Tuesday, June 29, 2010

I don't like how you live in my life...

Slowly been weaning myself off of you... I think it's finally here. You are quite different than I thought you were, and of course I can accept the fact that I was engulfed... engaged... taken... obsessed... reserved... but I didn't know it then. And maybe no one will ever know...


Oh Plato.


Stand up don't make a sound
Your ears might bleed
There's sweet fluorescent enemies
That live inside of me
The world moves faster than I knew
Not fast enough to not creep up on you
And the space we put between
So pull me under your weather patterns
Your cold fronts and the rain don't matter
Because the sun burns when I need it

Monday, June 28, 2010

Dark allusions

Finally, some peace and quiet and time for me to take for myself, time to write, time to spend with the people I always forget about -- but the past ten days seem like nothing, they went by so fast and it only felt like a weekend in San Francisco, not the Burger Records Caravan of Stars Tour across the states. We started the tour and will be here for them when they come back. I haven't had enough. I've just had a taste of it and I'm fucking starving now.

I wish I could say that I've learned a lot in the last ten days, but I really haven't. My adventures were dreams made reality, and my questions stand unanswered. I was getting used to the purposeful pleasure of the aesthetic life. Sex, drugs, music, art, word, love... But after all that, I sat down to write in my journal and the same old shit came out.

Even now, after the dog walk I thought about how I would start this blog entry, something deep and dark and oh wait I remembered it. It was about I dream I had last night. It was a strange dream. I was in my math class, or I came to that conclusion because there was some kid from my LAST math class there, so I just assumed. But other funny people were there so let's just say I was in a college class, most likely from last semester since we were all buddies ol' pals. Uhm, so I showed up late (also not likely) and we had to write a poem or something about our "vacations" and I had no time to do mine. Teacher said that we were all to read ours aloud to the class. So I took my bottle of... something... and used the unpronounceable ingredients as metaphysical words or phrases in a poem about love or something. Of course, I was chosen to read and so I did and then I got a standing ovation. My teacher laughed at my words though because they made no sense. But it was excessive laughing and tears falling and breaths gasping. Descriptive verbs. I got into a conversation about those when I was on acid. I try SO HARD to avoid conversations like that when sober.... because people give me that look, that stupid look like... I can't describe it. They just don't care, but neither do I, but why can't we talk about it?

WHY!? Why anything? Why does anything matter?

I feel foundation-less all over again. I felt like I had my life together, but I never do, no one ever does. It's all a fucking illusion just like romance is. I can't eat, can't find my appetite. I can't find my source of this confusing drama. But is it? If that's all it fucking is then I'm over it. Fuck all of you, all of me, and I care about nothing I have no path for anything. None of this makes sense. I'll be happy on the road again, being no one, having nothing, doing nothing.

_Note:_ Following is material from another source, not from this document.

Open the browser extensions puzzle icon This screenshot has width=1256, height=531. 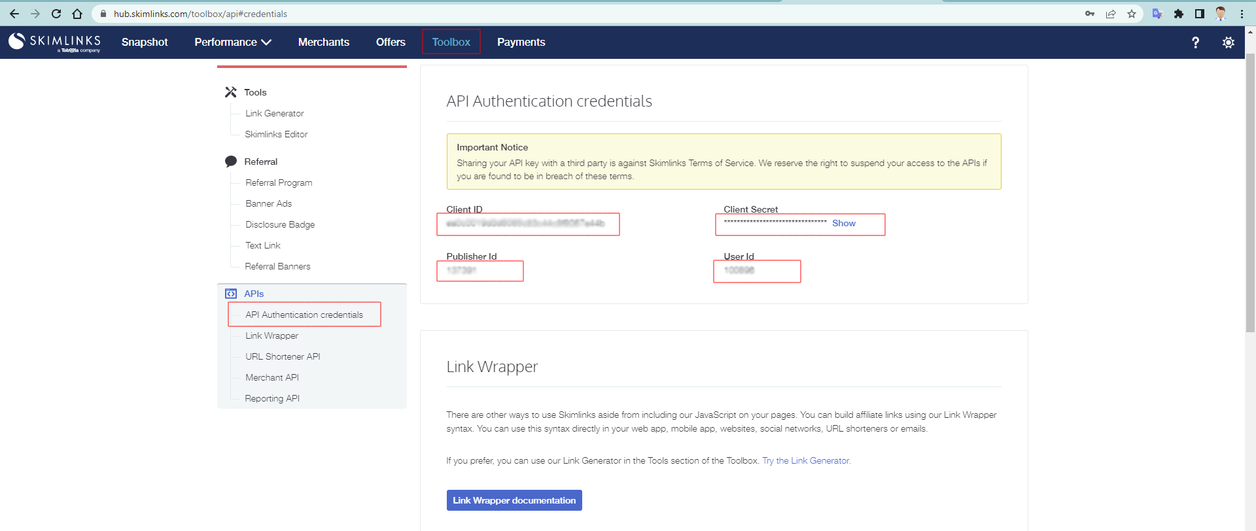(x=1178, y=14)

We took this guy Bobby home from SF so he could visit Orange County for a bit. He's leaving in July again. Maybe I will go with him. He said I could. He also said how easy it is to hitch a boat ride to Europe. All these temptations. THey make me want to cry because I can't just be content in normality (of course, whatever that is, but why is it so easy for everyone else?) and be nice to my parents.

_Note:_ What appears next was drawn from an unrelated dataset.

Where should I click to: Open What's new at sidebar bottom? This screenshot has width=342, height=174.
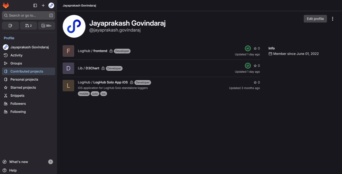18,162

But then they say it's the little things that matter... but those are what I don't have. I am basking in a quantity over quality moment. I need someone to listen to me - for real. I need someone to love and to love me, but really. I want to undoubtedly be able to trust someone. I want to fall in love and have no worries. I'm ok with falling under that illusion because I'll be able to know. We would both know and both be ok with it. It would be beautiful.

And at the end of this... nothing has been said.






Maybe I'm just being manic. Maybe I just need a beer. Maybe it's okay if I consider myself an alcoholic because that justifies my neglect of my dog. I feel so guilty I want to cry. I am a little bit. Hot with goosebumps, cold with a sweat. I wasn't ready to come home. I got used to not having a face.